**Record extracts**
*** Block opens ***

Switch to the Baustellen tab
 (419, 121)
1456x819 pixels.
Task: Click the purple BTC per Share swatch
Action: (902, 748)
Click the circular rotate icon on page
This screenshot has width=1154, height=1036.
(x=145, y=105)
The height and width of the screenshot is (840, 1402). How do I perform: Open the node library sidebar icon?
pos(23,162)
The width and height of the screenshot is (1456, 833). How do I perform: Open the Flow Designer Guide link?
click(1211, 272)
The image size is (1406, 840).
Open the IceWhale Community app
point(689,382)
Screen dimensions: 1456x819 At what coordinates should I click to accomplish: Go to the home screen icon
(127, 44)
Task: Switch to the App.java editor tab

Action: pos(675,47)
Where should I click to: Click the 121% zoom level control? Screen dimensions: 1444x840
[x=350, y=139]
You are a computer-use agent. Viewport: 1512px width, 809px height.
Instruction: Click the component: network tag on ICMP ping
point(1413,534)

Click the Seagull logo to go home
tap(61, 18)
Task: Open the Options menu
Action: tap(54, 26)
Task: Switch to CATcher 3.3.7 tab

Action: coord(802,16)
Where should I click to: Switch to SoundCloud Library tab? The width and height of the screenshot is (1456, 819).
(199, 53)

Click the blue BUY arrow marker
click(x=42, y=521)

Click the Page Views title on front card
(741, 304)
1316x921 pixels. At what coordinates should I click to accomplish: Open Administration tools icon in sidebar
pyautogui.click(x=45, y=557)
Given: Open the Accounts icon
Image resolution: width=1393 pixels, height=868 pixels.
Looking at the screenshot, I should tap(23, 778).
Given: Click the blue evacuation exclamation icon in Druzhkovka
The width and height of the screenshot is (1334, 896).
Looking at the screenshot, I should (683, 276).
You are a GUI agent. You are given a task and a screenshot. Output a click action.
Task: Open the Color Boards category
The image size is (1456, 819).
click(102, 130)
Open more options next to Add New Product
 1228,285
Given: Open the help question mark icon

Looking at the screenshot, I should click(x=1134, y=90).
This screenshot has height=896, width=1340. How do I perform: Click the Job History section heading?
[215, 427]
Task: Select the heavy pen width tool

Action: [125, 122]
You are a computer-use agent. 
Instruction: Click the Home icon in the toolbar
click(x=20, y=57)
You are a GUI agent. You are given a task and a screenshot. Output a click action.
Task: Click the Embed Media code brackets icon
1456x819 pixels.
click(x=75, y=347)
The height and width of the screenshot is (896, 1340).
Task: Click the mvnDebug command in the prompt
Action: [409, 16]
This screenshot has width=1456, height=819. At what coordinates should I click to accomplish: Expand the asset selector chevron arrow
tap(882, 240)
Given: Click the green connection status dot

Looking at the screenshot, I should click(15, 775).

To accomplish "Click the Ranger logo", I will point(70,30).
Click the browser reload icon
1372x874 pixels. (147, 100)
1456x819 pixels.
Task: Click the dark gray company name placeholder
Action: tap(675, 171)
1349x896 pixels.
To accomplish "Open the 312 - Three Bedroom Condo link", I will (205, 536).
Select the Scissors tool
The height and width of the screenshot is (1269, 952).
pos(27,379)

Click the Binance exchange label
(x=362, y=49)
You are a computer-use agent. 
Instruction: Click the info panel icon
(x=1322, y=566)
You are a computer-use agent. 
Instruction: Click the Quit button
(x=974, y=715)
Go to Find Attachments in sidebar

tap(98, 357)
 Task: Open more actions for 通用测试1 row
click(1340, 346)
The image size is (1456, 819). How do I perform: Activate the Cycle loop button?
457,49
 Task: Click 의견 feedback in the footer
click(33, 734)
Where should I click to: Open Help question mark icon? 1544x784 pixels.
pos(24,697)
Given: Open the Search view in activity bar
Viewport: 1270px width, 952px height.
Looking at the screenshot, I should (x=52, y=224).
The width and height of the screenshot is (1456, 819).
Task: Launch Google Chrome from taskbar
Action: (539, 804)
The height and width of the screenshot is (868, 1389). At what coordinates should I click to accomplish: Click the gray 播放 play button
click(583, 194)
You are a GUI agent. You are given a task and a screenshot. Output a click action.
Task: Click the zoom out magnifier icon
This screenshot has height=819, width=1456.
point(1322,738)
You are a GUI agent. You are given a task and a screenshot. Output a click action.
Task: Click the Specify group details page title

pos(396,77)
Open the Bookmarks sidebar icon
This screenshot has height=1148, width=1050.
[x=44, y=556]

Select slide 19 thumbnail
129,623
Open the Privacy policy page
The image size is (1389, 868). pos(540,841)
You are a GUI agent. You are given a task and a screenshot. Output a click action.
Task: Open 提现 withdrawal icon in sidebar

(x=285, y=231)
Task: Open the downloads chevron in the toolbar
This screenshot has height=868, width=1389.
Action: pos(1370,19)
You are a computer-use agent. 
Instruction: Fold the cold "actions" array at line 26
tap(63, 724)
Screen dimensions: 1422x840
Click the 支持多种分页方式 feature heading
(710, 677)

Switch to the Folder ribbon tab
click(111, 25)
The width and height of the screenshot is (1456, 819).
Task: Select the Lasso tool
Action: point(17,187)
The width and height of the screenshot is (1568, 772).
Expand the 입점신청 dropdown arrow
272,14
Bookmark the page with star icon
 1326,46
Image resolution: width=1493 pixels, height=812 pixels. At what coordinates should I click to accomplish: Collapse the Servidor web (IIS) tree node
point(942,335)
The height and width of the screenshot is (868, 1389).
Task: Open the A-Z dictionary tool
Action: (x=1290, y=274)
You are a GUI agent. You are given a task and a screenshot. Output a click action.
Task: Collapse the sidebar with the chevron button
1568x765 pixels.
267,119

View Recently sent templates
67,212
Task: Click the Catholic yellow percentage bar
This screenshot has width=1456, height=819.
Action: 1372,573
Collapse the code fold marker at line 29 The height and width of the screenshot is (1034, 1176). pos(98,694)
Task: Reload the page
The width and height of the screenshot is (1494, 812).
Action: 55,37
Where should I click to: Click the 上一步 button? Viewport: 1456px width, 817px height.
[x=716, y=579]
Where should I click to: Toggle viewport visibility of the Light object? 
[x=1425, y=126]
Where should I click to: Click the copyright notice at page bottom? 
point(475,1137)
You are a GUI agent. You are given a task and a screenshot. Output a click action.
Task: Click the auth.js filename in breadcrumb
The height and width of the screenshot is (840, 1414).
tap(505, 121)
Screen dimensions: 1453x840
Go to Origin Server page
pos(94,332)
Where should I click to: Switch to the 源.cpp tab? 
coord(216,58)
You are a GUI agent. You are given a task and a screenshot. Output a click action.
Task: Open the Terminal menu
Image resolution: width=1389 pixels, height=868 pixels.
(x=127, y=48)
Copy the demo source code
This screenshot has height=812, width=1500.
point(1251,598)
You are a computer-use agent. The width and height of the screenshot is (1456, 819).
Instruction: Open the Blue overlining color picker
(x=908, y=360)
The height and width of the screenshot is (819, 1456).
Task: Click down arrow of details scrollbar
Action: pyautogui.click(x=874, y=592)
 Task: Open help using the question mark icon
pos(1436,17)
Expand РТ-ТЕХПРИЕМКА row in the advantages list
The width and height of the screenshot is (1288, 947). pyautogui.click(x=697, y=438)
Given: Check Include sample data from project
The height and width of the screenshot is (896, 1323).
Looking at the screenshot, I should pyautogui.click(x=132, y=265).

*** Block closes ***

**Task details**
Give again, word for word, every line of the listing above from the one with "Bookmark the page with star icon" to the one with "Given: Check Include sample data from project", both inclusive, and nothing beyond them.

**Response to the exercise**
Bookmark the page with star icon
 1326,46
Image resolution: width=1493 pixels, height=812 pixels. At what coordinates should I click to accomplish: Collapse the Servidor web (IIS) tree node
point(942,335)
The height and width of the screenshot is (868, 1389).
Task: Open the A-Z dictionary tool
Action: (x=1290, y=274)
You are a GUI agent. You are given a task and a screenshot. Output a click action.
Task: Collapse the sidebar with the chevron button
1568x765 pixels.
267,119

View Recently sent templates
67,212
Task: Click the Catholic yellow percentage bar
This screenshot has width=1456, height=819.
Action: 1372,573
Collapse the code fold marker at line 29 The height and width of the screenshot is (1034, 1176). pos(98,694)
Task: Reload the page
The width and height of the screenshot is (1494, 812).
Action: 55,37
Where should I click to: Click the 上一步 button? Viewport: 1456px width, 817px height.
[x=716, y=579]
Where should I click to: Toggle viewport visibility of the Light object? 
[x=1425, y=126]
Where should I click to: Click the copyright notice at page bottom? 
point(475,1137)
You are a GUI agent. You are given a task and a screenshot. Output a click action.
Task: Click the auth.js filename in breadcrumb
The height and width of the screenshot is (840, 1414).
tap(505, 121)
Screen dimensions: 1453x840
Go to Origin Server page
pos(94,332)
Where should I click to: Switch to the 源.cpp tab? 
coord(216,58)
You are a GUI agent. You are given a task and a screenshot. Output a click action.
Task: Open the Terminal menu
Image resolution: width=1389 pixels, height=868 pixels.
(x=127, y=48)
Copy the demo source code
This screenshot has height=812, width=1500.
point(1251,598)
You are a computer-use agent. The width and height of the screenshot is (1456, 819).
Instruction: Open the Blue overlining color picker
(x=908, y=360)
The height and width of the screenshot is (819, 1456).
Task: Click down arrow of details scrollbar
Action: pyautogui.click(x=874, y=592)
 Task: Open help using the question mark icon
pos(1436,17)
Expand РТ-ТЕХПРИЕМКА row in the advantages list
The width and height of the screenshot is (1288, 947). pyautogui.click(x=697, y=438)
Given: Check Include sample data from project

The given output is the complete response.